### WHAT THE TASK ASKS
In the records below, find the line with "Where should I" and repeat exactly every line from it through the line with "Image resolution: width=1024". Pictures stay out.

### DATA EXTRACT
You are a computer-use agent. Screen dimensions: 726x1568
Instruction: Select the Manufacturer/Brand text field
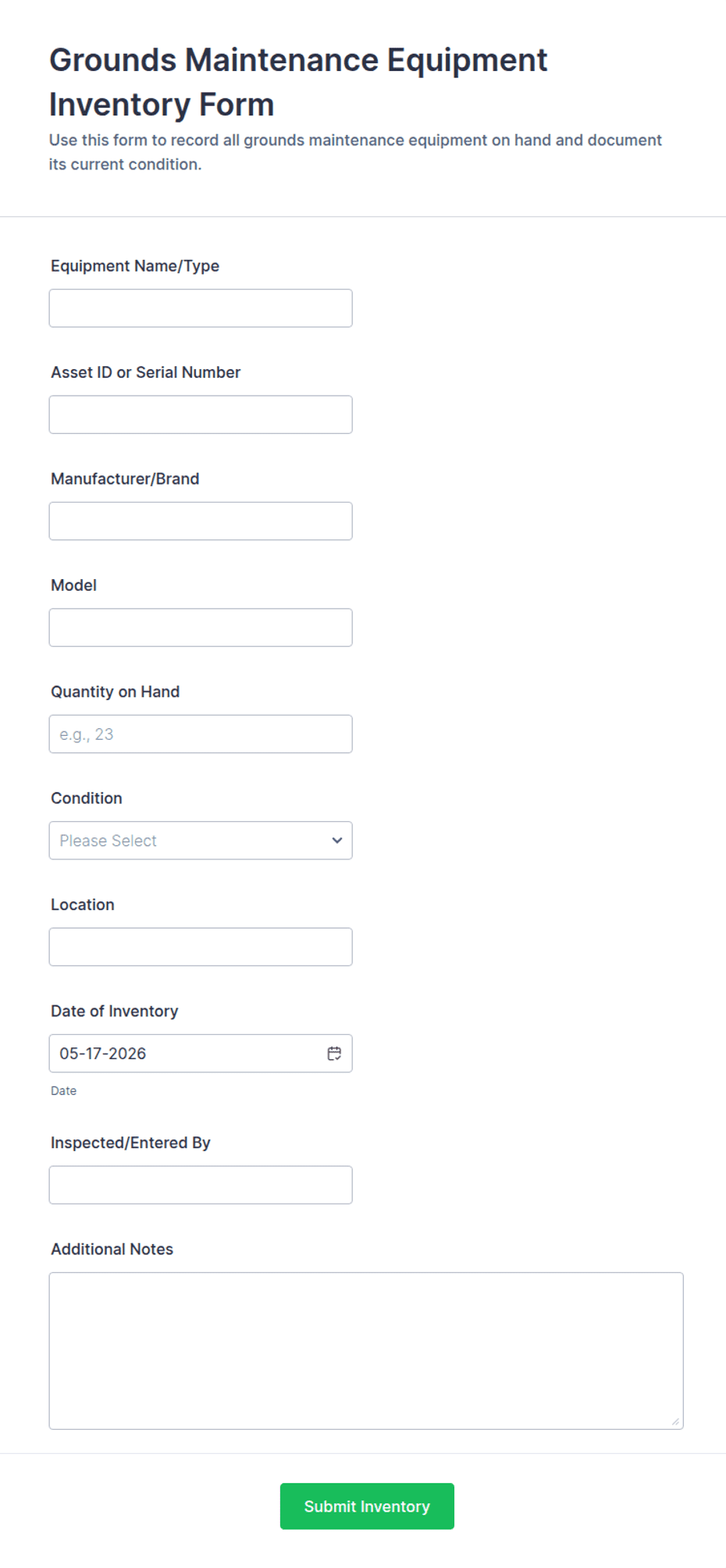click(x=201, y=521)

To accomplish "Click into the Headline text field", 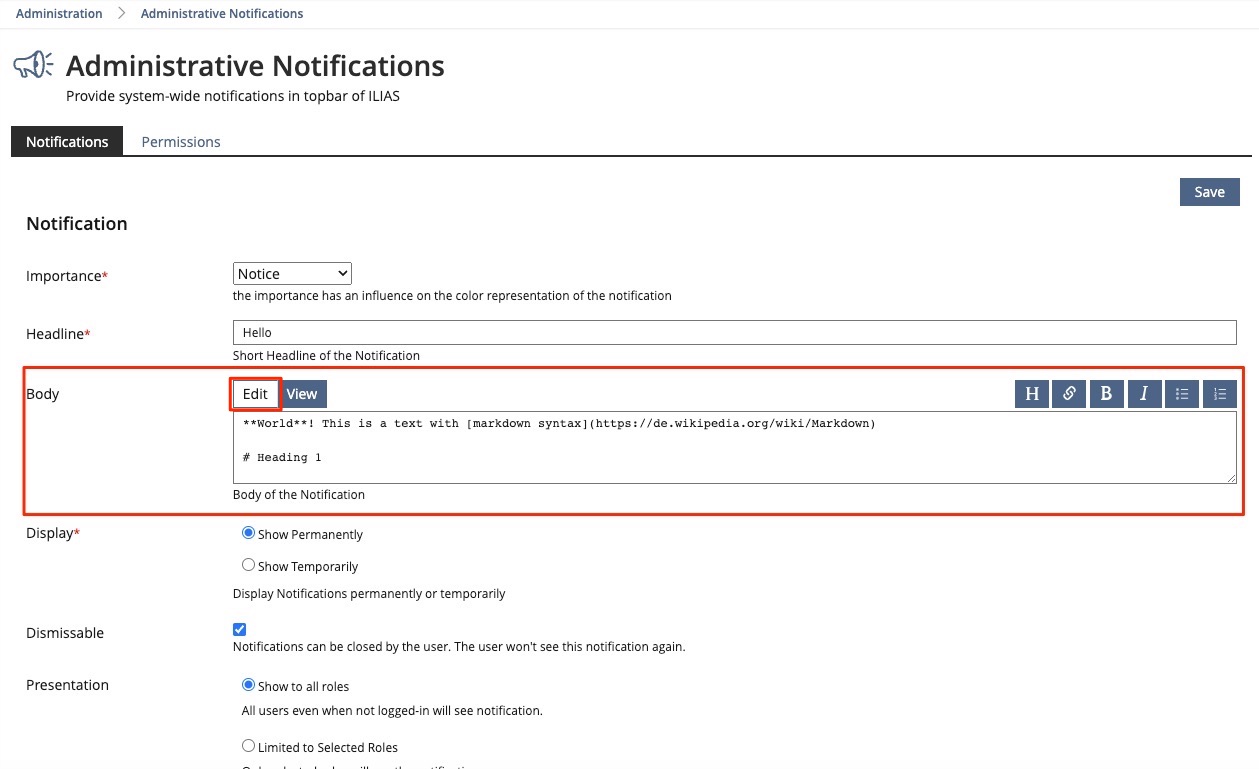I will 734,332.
---
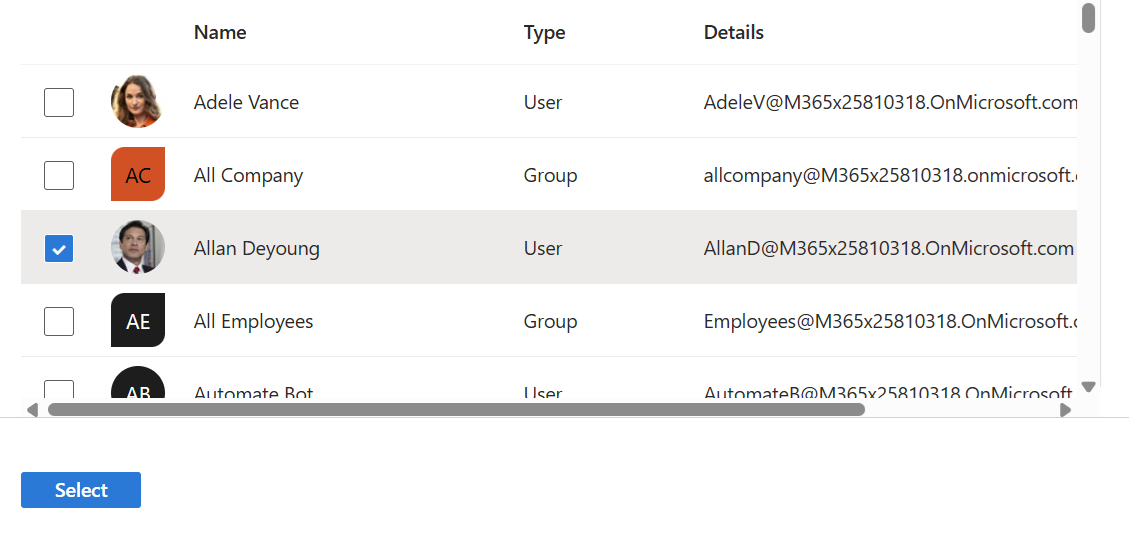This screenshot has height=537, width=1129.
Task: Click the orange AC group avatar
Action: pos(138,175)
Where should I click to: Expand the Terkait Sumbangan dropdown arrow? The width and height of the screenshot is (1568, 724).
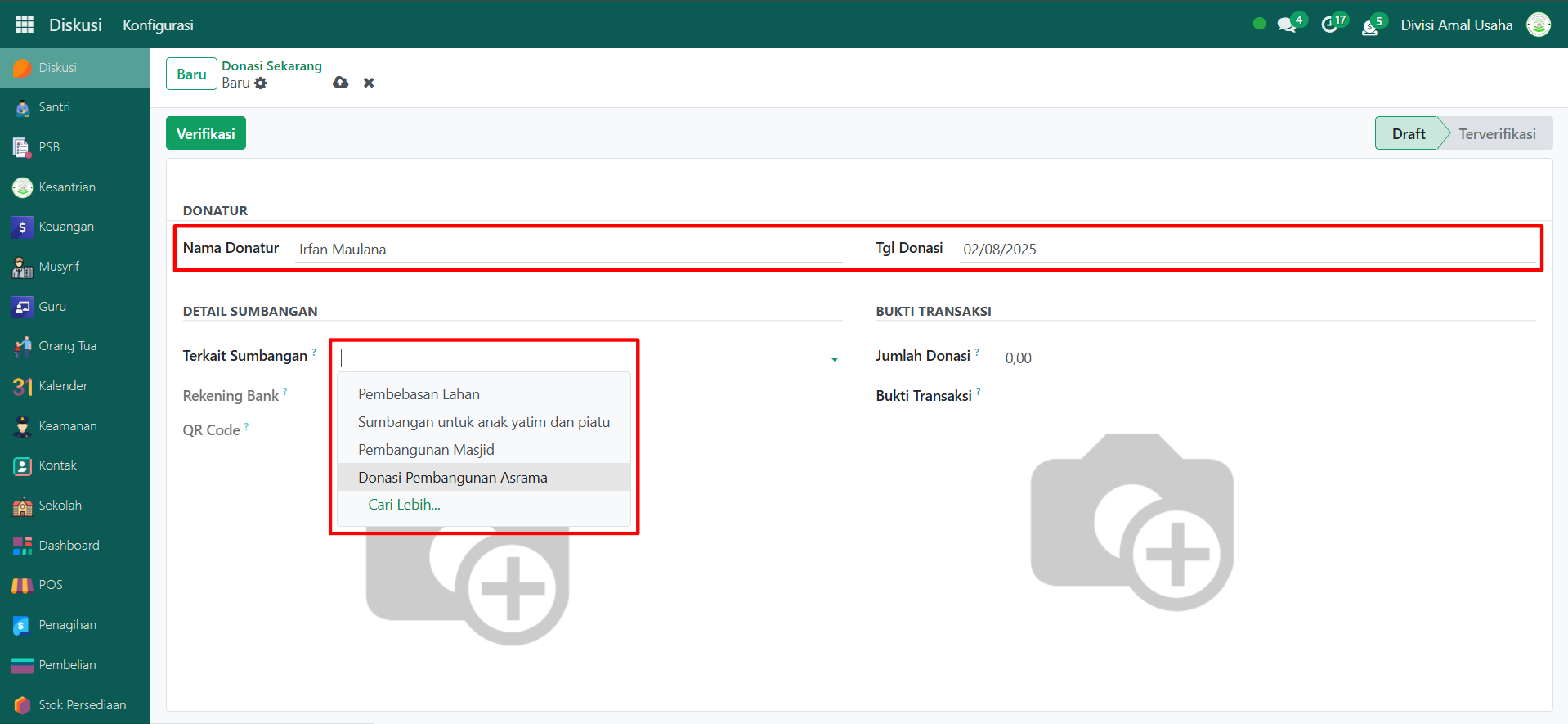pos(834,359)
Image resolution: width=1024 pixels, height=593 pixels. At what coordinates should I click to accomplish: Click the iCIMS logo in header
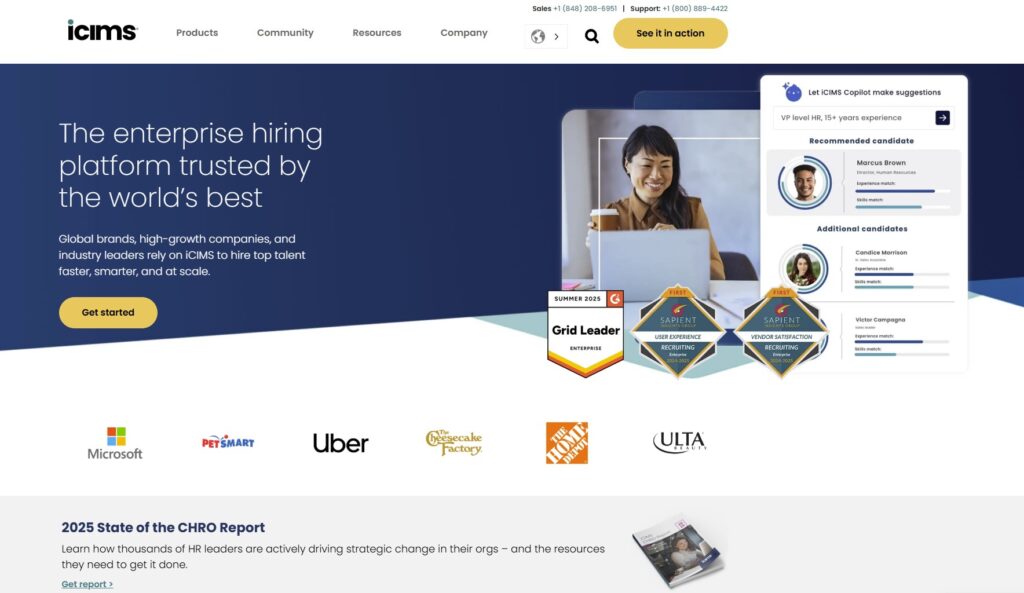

### PROBLEM SOLUTION
Where should I click to: Expand the Terkait Sumbangan dropdown arrow? The width and height of the screenshot is (1568, 724).
pos(834,359)
Image resolution: width=1024 pixels, height=593 pixels. At what coordinates should I click to accomplish: Click the iCIMS logo in header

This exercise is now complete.